> _Written exercise A_:
In the early writing post, can you restate the paragraph beginning "Before discussing anything else" as a short list that keeps its main facts?
> _Written exercise B_:
How would you put this sentence from the early writing post into Spanish: "Unfortunately, research would suggest that the opposite is true."
> _Written exercise C_:
From the early writing post, reproduce the text starting at the words "Where this myth" and ending after the words "writing success [LINK].".

── Passage to read

Hi Ross and Phil. I recently went to some training and it was recommended that we should only be modelling and asking children to write sentences that are at their current phonics level.
I understand the place for this in phonics and spelling lessons but it would surely limit their development in writing lessons? What does the research say?
The myth
Children should only write words they can spell conventionally. If they cannot spell a word correctly, they should not attempt it. Writing should be restricted to their current phonics level. This is the best way to develop children’s early word writing.
Unfortunately, research would suggest that the opposite is true. The idea that children must only write what they can spell is an outdated pedagogy that prioritises neatness of books over children’s learning.
Where this myth comes from
Some early literacy programmes erroneously adopt a reading-first orientation. In this view, writing should only be used in the service of learning phonics. This orientation is not supported by research evidence [LINK].
Restricting children’s oral language development is a bad idea
Before discussing anything else, this narrow focus restricts children’s oral language development. Children use fewer words and aren’t obliged to talk at the ‘discourse level’. This is a problem. Studies have shown that discourse-level talk is possibly the single strongest predictor of later writing success [LINK].

────
── Information shown

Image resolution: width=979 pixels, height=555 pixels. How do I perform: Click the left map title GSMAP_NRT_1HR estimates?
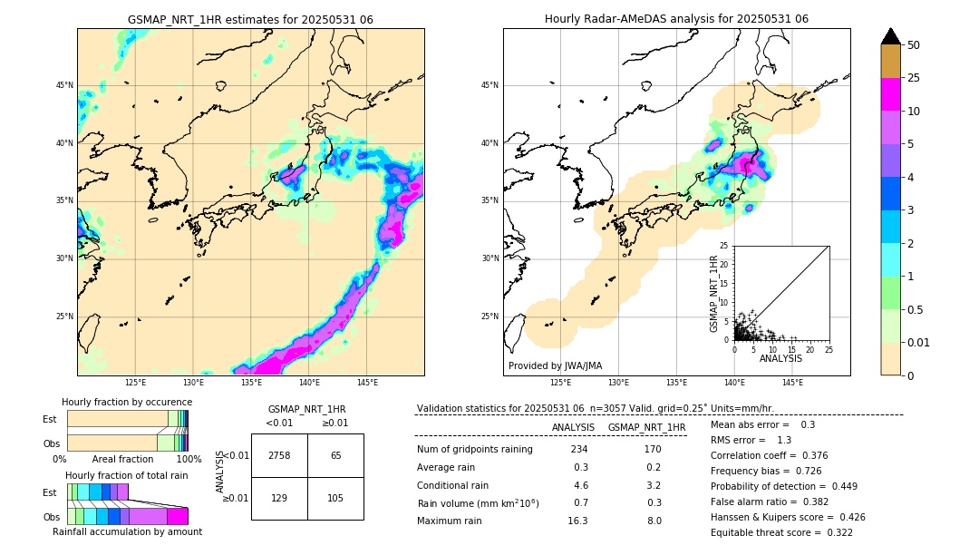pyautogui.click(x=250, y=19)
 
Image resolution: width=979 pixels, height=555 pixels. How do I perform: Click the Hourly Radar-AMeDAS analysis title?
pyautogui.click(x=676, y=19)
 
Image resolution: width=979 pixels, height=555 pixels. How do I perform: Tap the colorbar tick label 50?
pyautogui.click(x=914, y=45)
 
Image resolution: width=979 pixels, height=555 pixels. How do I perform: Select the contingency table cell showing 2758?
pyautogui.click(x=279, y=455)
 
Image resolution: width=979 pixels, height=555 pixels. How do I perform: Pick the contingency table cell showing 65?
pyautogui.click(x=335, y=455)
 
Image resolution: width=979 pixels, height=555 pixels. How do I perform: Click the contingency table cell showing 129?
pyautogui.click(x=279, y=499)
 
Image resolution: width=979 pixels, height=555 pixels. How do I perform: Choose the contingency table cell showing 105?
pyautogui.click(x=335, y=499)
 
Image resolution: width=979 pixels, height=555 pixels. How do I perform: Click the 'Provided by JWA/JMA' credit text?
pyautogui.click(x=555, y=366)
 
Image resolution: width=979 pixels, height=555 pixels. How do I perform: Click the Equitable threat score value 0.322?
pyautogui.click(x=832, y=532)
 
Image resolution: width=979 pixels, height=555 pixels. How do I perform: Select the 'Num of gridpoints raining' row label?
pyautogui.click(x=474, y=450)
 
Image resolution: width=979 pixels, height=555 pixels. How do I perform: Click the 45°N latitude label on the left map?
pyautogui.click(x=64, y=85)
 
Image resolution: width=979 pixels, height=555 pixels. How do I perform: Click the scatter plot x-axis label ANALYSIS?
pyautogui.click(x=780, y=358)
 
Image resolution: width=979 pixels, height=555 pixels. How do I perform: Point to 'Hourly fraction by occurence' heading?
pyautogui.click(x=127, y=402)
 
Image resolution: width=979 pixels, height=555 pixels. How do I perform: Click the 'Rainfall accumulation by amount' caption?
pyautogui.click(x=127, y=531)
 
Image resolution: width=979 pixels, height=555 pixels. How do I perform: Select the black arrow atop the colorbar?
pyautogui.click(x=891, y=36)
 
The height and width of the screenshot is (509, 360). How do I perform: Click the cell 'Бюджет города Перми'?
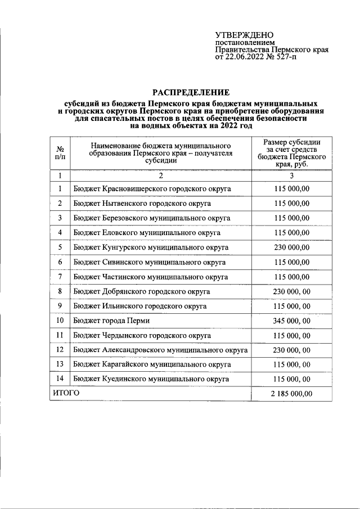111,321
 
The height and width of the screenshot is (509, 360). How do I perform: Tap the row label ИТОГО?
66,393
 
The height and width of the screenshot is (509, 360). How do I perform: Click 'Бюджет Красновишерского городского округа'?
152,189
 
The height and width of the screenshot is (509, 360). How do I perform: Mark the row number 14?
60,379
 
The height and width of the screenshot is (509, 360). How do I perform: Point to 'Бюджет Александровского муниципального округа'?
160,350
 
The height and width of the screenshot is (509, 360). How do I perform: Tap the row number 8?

────

> _Full solution A_:
- The narrow focus restricts children's oral language development.
- Children use fewer words and aren't obliged to talk at the "discourse level."
- This is a problem.
- Studies show that discourse-level talk is possibly the single strongest predictor of later writing success.

> _Full solution B_:
Desafortunadamente, la investigación parece indicar que lo cierto es lo contrario.

> _Full solution C_:
Where this myth comes from
Some early literacy programmes erroneously adopt a reading-first orientation. In this view, writing should only be used in the service of learning phonics. This orientation is not supported by research evidence [LINK].
Restricting children’s oral language development is a bad idea
Before discussing anything else, this narrow focus restricts children’s oral language development. Children use fewer words and aren’t obliged to talk at the ‘discourse level’. This is a problem. Studies have shown that discourse-level talk is possibly the single strongest predictor of later writing success [LINK].